#### 演習の目的:
下のページ抜粋のうち、「そして、今年、2023年には」から「てるところまで成長しました。」までの箇所を一字一句違えずに書き写してください。

1.「幸せになるための経済」を構想する議論

2.「積極財政」は果たして上手くいくのか?

3.国民に「休日とお金」を!

4.「生産性」に関する議論

5.やはり「競争力」は必要なのか?

6.トピックス:「カルト校則」の山が動いた?

7.おまけ:奥田芙美代さんモノマネ

1.「幸せになるための経済」を構想する議論

日本がGDPで中国に抜かれて世界2位から世界3位になったのは、2010年の出来事でした。

そして、今年、2023年には、どうやらドイツに抜かれて世界3位から世界4位になりそうな状況です。

日本のプロサッカーリーグ「Jリーグ」が始まったのは1993年のことで、今年で30周年になります。「ドーハの悲劇」が起きたのも1993年のことですので、W杯出場が夢だったあの頃から30年で、サッカー日本代表はワールドカップでドイツと試合をして勝てるところまで成長しました。

#### 表示情報:
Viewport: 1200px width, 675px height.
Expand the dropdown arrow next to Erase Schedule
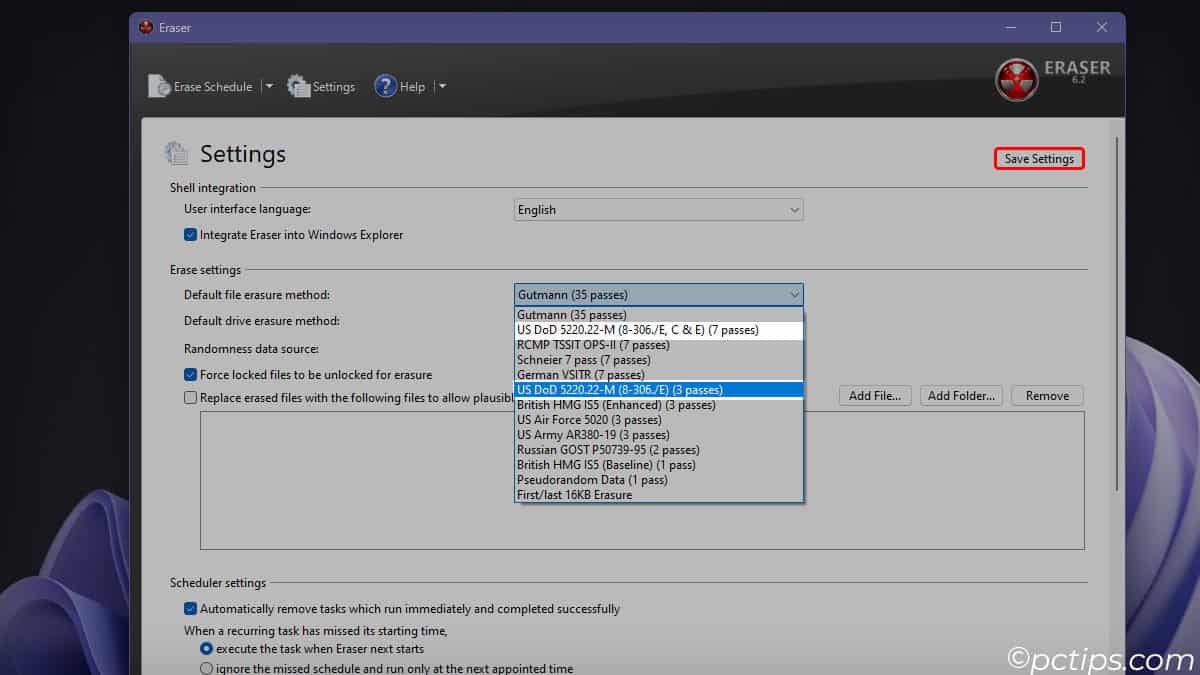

#### 作業結果:
そして、今年、2023年には、どうやらドイツに抜かれて世界3位から世界4位になりそうな状況です。

日本のプロサッカーリーグ「Jリーグ」が始まったのは1993年のことで、今年で30周年になります。「ドーハの悲劇」が起きたのも1993年のことですので、W杯出場が夢だったあの頃から30年で、サッカー日本代表はワールドカップでドイツと試合をして勝てるところまで成長しました。